Temel bilinciniz 4. Boyut’un üst kısımlarına ve 5. Boyut’un alt kısımlarına yükseldiği zaman, gelişen bilgeliğiniz sınırsız sevgi ile merkezinize yerleşip paralel ve alternatif gerçeklerin temel gerçekliğinize(şu andaki gerçeklik, bu yazıyı okuduğunuz gerçeklik) sık sık sızmasını sağlıyacak. Bu yolla paralel ve alternatif gerçeklikleriniz her zaman evrimleşme sürecinde olan tek olduğuna inandığın, egonun olduğu SEN i yanına alarak, çokboyutlu SEN ile birleşiyor.  
Aslında algılaman 5. Boyut ve ötesine yükseldiğinde 3. ve 4. Boyut’taki alternatif ve paralel kişiliklerinizin büyük bir bölümünü ön izleme yapabileceksiniz. Nihayetinde alt düzeydeki dünyalardaki geçirdiğiniz zamanlarınızdan öğrendiğiniz bilgilerin çoğuna sahip olabileceksiniz. Daha fazlası, üst Boyutlu ifadenizden baktığınızda tüm yaradılışınızın büyük bir bölümünü yargılamadan görebileceksiniz.

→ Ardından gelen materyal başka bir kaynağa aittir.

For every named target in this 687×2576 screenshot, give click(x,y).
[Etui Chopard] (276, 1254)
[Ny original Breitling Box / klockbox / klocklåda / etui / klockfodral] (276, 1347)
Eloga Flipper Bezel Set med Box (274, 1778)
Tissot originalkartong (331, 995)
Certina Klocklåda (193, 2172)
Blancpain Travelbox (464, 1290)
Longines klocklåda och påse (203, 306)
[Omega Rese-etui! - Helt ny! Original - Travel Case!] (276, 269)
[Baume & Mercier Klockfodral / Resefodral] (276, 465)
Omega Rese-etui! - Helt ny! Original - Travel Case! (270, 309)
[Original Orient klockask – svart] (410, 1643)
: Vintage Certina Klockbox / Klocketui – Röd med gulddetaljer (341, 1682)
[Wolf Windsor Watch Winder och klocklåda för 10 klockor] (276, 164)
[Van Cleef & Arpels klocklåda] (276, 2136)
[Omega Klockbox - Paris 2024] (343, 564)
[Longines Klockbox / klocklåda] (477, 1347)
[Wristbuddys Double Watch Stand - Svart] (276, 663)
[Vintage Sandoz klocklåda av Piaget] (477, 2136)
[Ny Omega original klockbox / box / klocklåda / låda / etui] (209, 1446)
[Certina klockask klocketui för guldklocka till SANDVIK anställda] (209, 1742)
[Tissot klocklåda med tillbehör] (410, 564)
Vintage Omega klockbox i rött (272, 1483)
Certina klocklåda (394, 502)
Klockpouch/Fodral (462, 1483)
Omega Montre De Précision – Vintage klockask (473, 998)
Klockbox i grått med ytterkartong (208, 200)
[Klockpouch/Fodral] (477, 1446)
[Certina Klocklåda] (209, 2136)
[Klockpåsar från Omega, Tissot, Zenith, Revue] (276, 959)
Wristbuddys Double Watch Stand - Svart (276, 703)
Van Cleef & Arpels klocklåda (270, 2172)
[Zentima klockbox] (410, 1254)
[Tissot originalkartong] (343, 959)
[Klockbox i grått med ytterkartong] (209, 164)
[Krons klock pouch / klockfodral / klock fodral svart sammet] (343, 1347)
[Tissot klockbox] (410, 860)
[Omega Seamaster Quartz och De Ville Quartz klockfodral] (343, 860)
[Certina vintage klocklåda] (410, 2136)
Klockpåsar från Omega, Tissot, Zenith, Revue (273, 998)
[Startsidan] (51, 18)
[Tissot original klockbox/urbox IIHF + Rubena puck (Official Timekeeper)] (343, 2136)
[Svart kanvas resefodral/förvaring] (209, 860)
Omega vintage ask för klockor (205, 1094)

3. Boyut’ta olduğunuz da bütün alternatif ve paralel gerçeklerinizi görmek istememenizin sebeblerinden biri kendi kendini yargılama olasılığıdır. Bu yargılanma sizi yüksek bilinç düzeylerine yükselmenizi engeller. Nitekim yükselenlerin çoğu iyilrştiremeyecekleri alternatif gerçekleri algılamalarını sınırlamayı tercih ederler.
Özetlersek,  Alternatif gerçekler kalın dalları olan ağaç gibidir. Kalın dalların birçoğu büyük fırtınalara dayanıp kırılmaz iken bazı dallar ise kırılmaktalar. Sizin Ruhunuz da ağaç gibi bir çok paralel gerçekliler üretip kendi için olabildiğince çok deneyim imkanı yaratır.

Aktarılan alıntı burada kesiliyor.